Record extracts Start Marker
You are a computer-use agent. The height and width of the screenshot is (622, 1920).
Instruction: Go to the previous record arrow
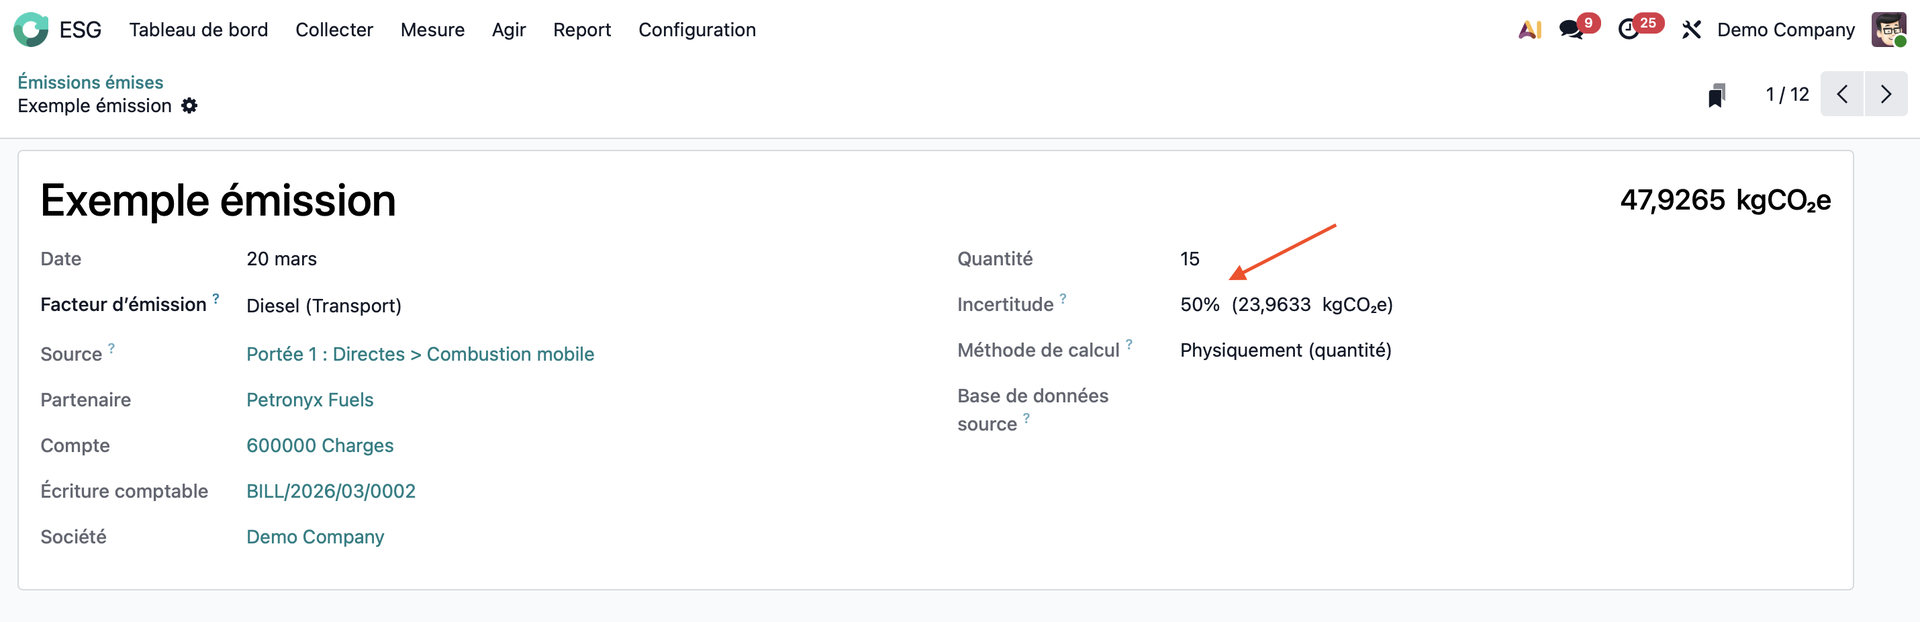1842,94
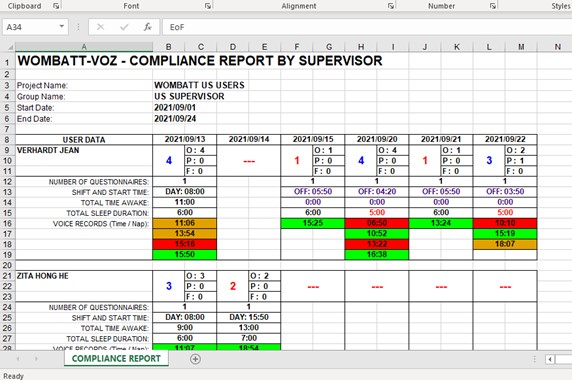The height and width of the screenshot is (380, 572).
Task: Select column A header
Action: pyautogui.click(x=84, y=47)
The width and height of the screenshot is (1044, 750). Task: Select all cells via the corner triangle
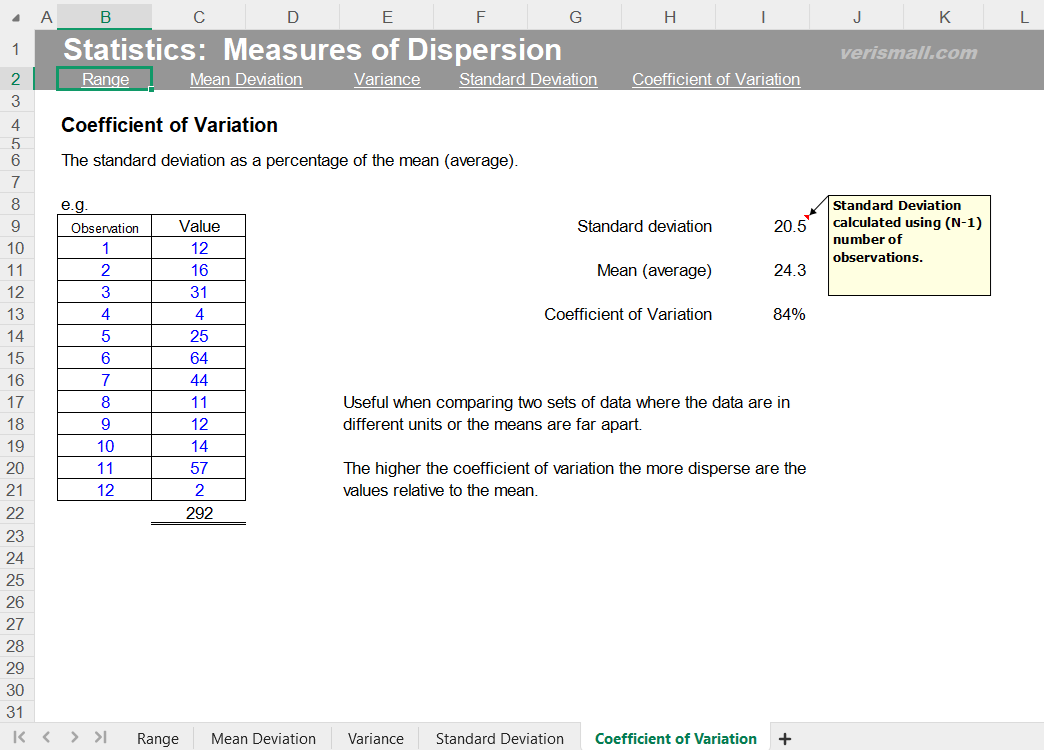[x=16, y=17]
Record extracts End Marker
Work task: A word-for-word copy of the listing is the goal; keep every picture out of it.

Result for this exercise:
You are a computer-use agent. The height and width of the screenshot is (622, 1920).
Instruction: Go to the previous record arrow
1842,94
The height and width of the screenshot is (380, 572).
Task: Select column A header
Action: pyautogui.click(x=84, y=47)
The width and height of the screenshot is (1044, 750). Task: Select all cells via the corner triangle
[x=16, y=17]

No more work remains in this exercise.